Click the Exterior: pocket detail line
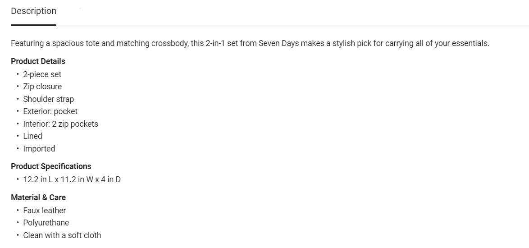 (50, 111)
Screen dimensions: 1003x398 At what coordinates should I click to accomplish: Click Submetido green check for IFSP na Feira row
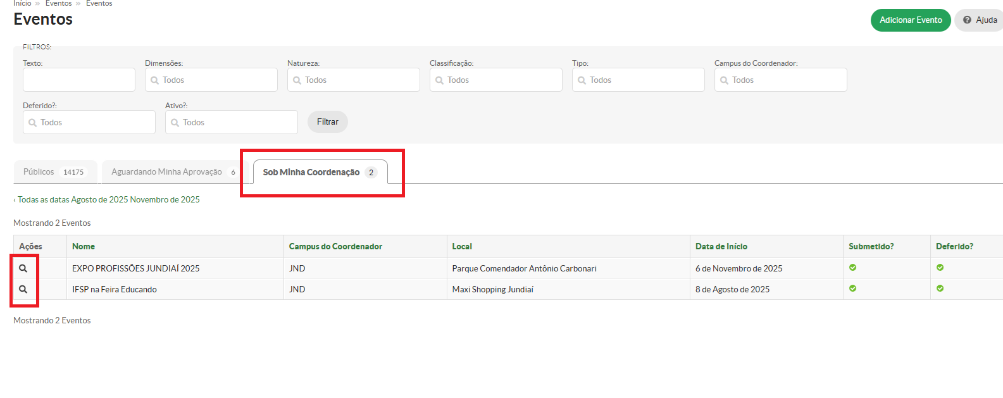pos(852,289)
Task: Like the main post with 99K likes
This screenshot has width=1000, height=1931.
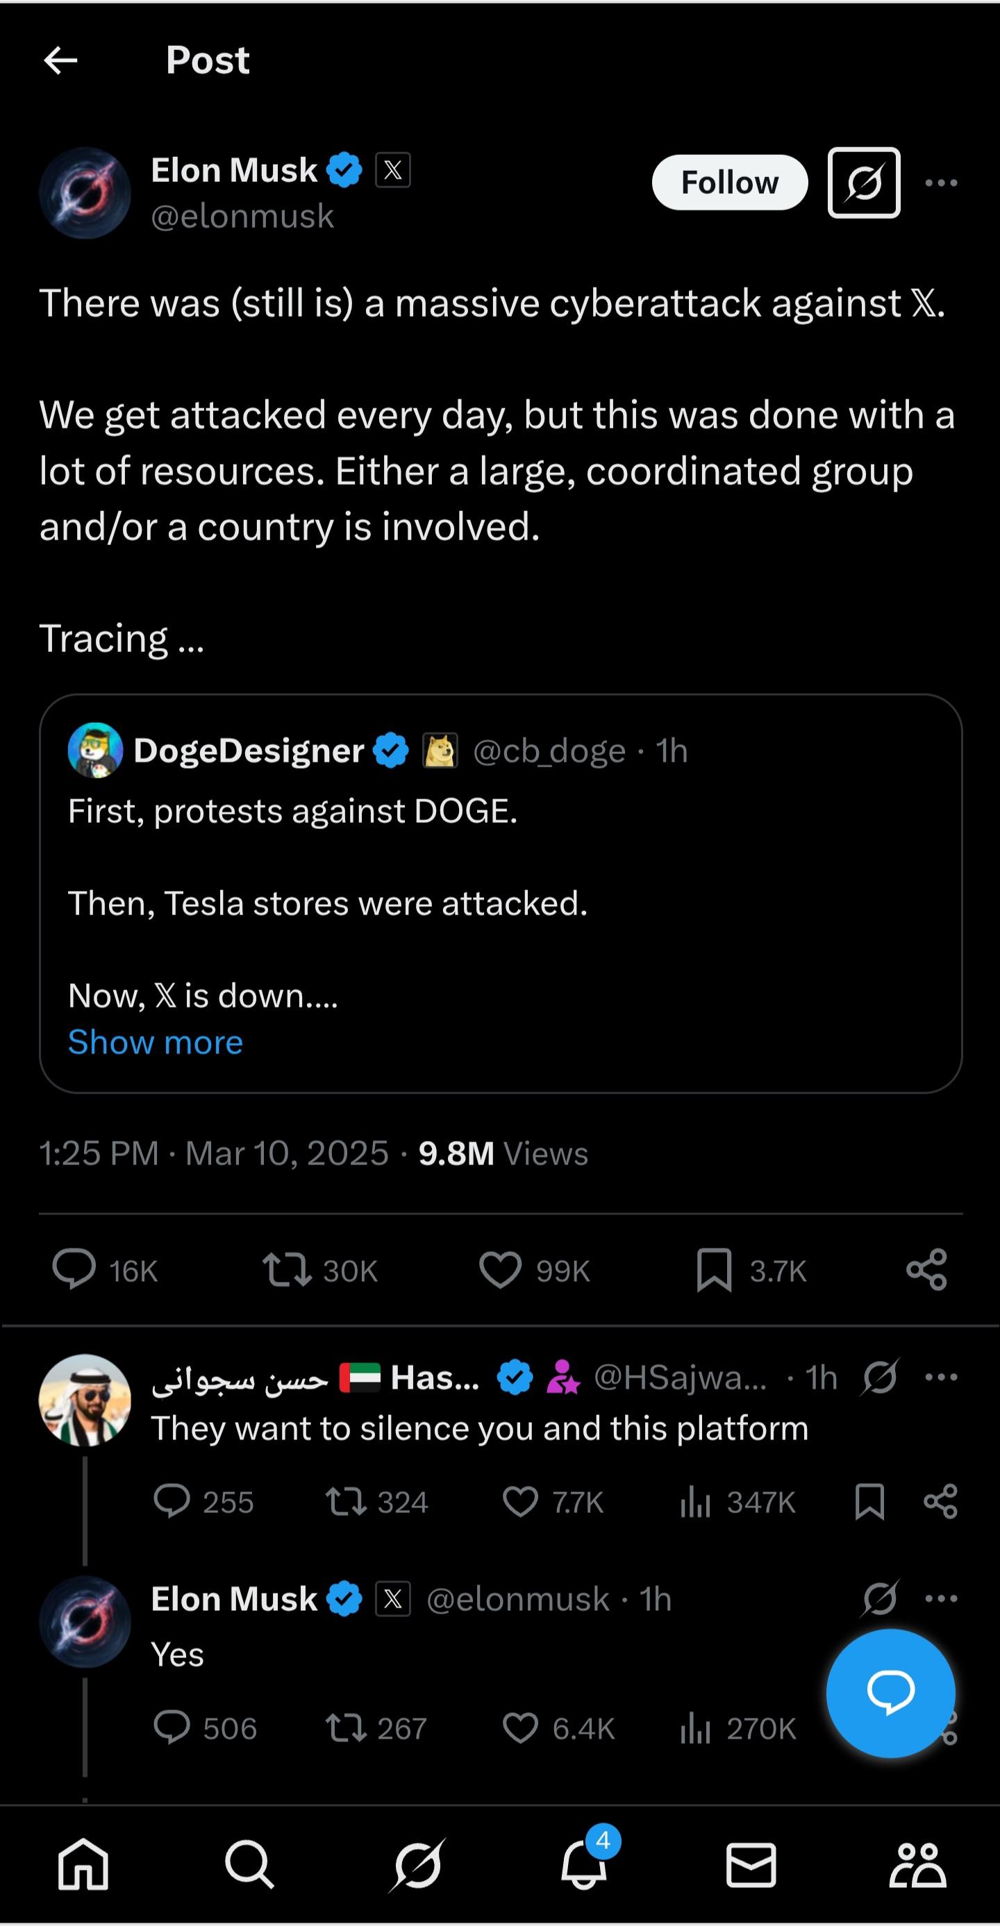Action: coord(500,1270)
■ ■ ■ ■ ■ ■ ■
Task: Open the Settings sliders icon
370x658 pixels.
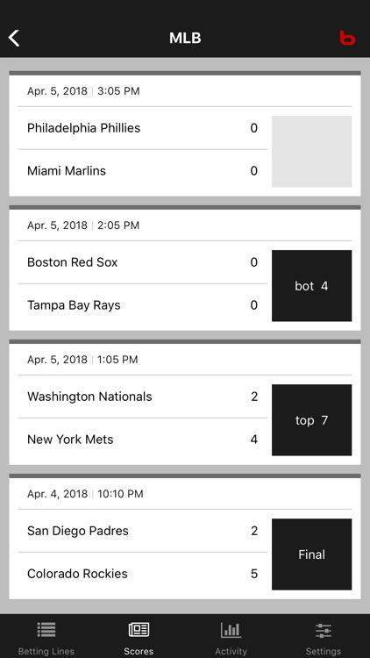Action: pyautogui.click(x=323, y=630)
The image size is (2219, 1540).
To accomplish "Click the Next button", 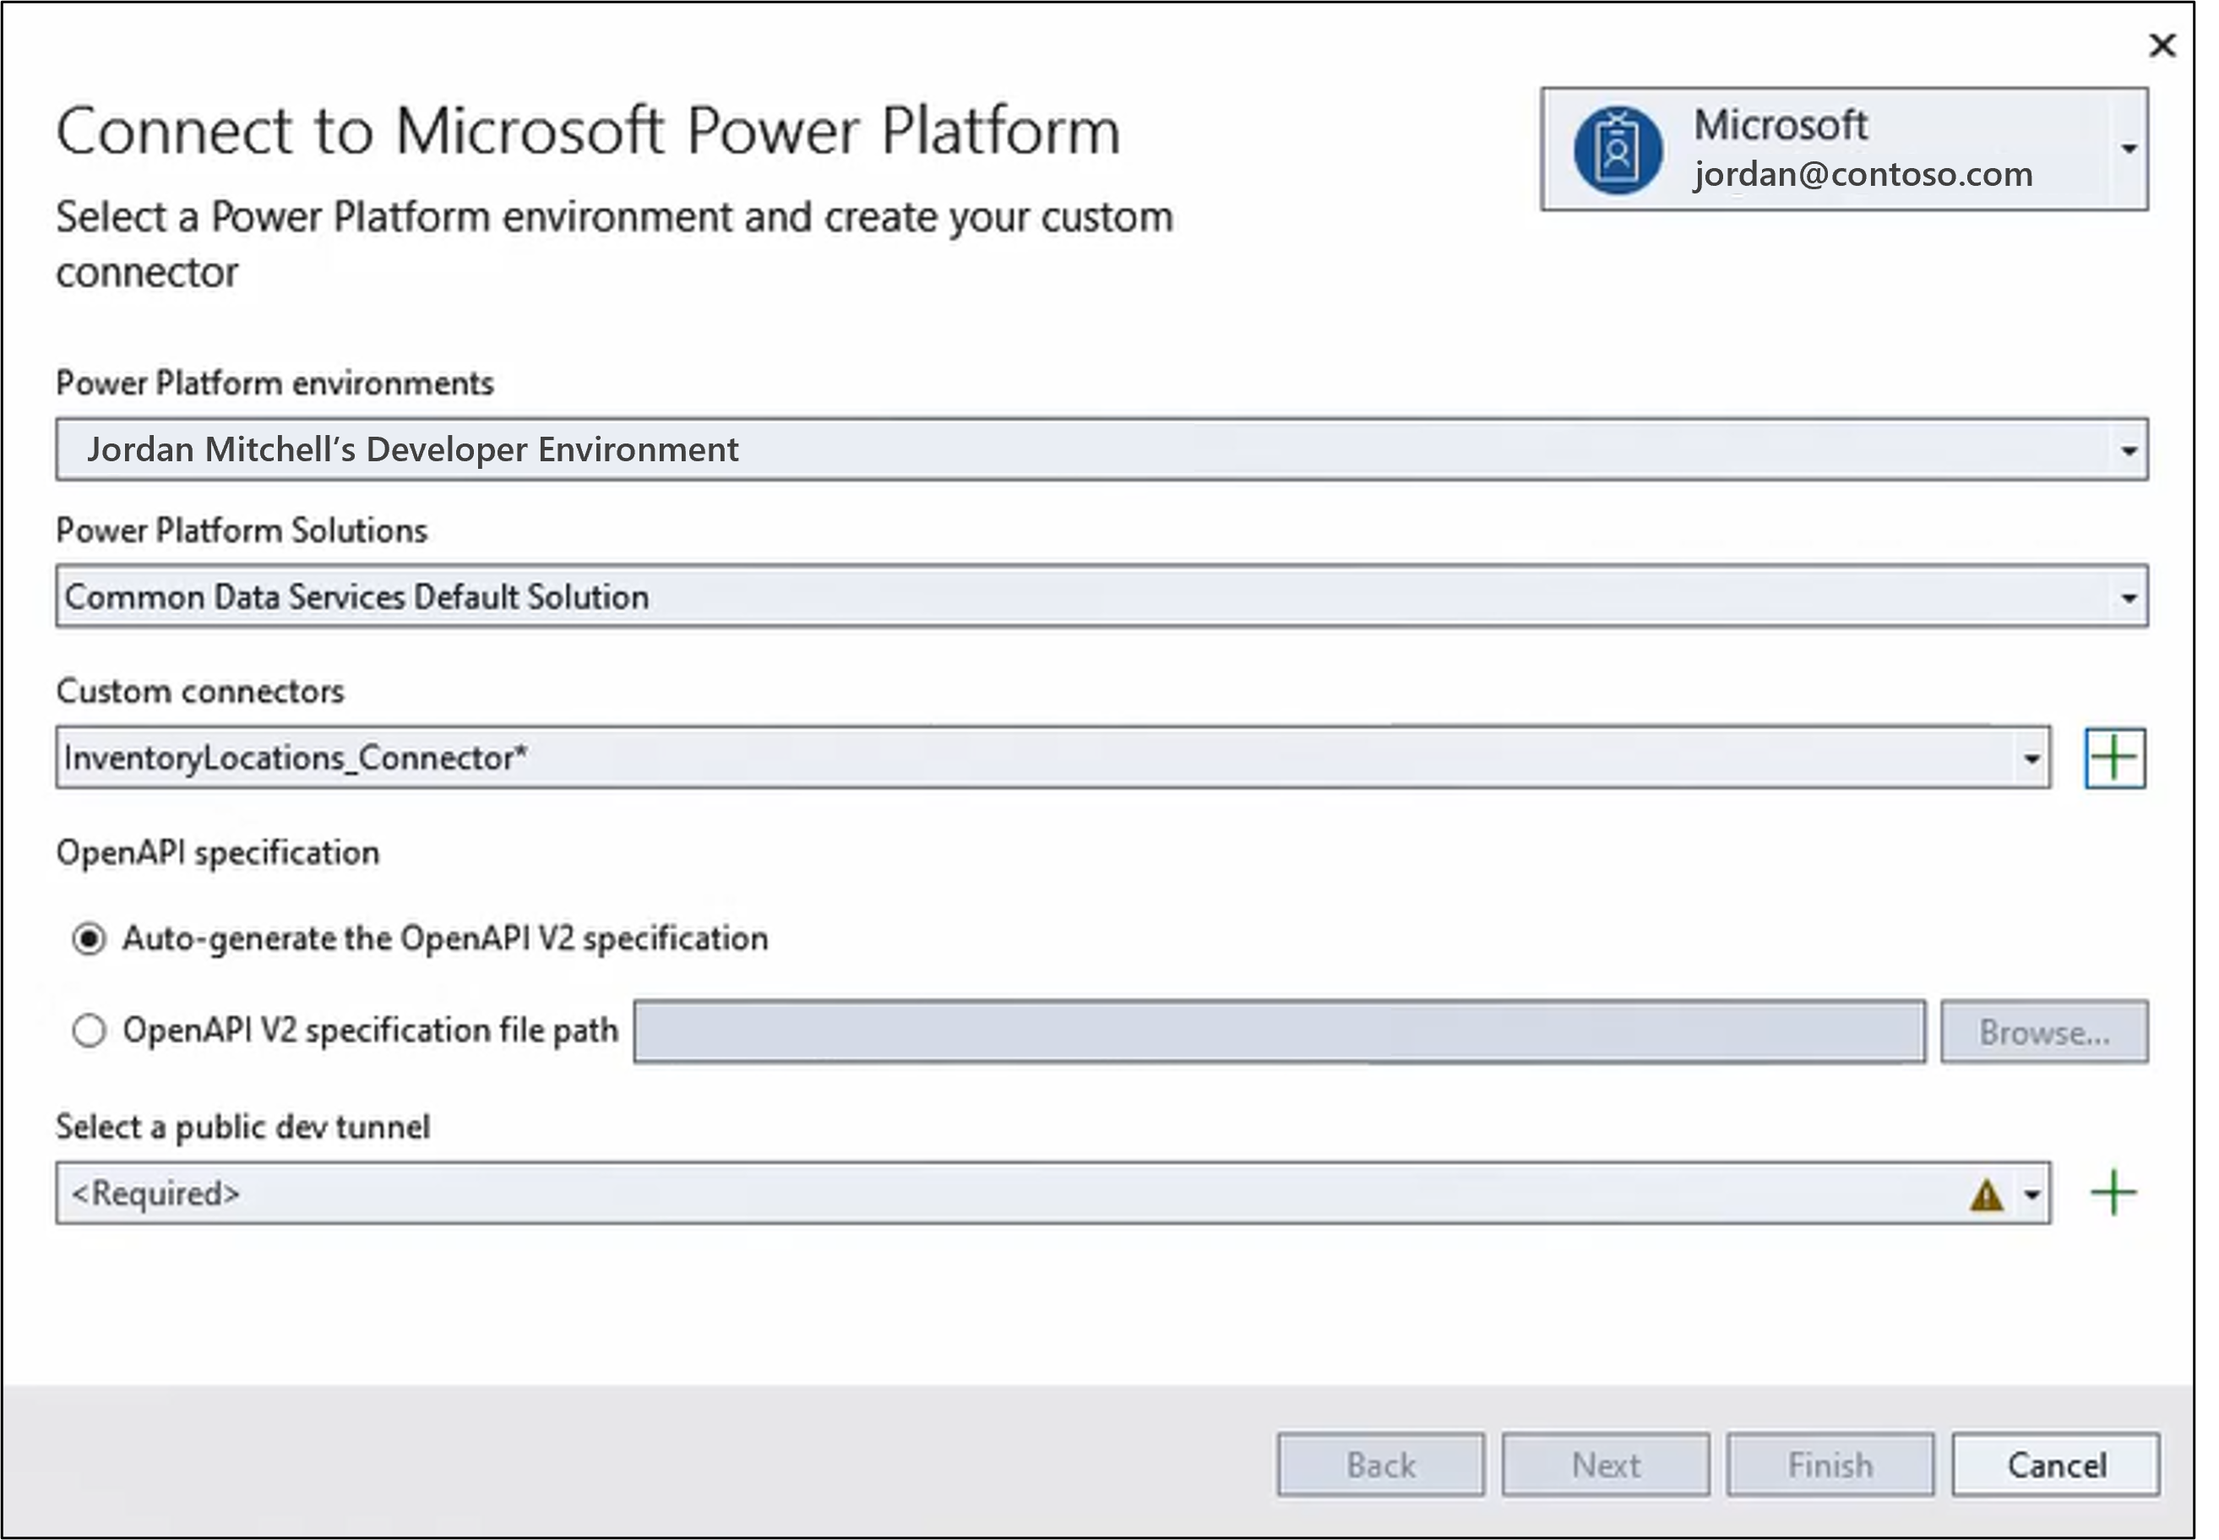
■ ■ ■ ■ ■ ■ ■
* EXERCISE DETAILS *
Find all lines holding the word "Task" in the records above and copy them.

* EXERCISE ANSWER *
Task: Like the main post with 99K likes
Task: Open the Settings sliders icon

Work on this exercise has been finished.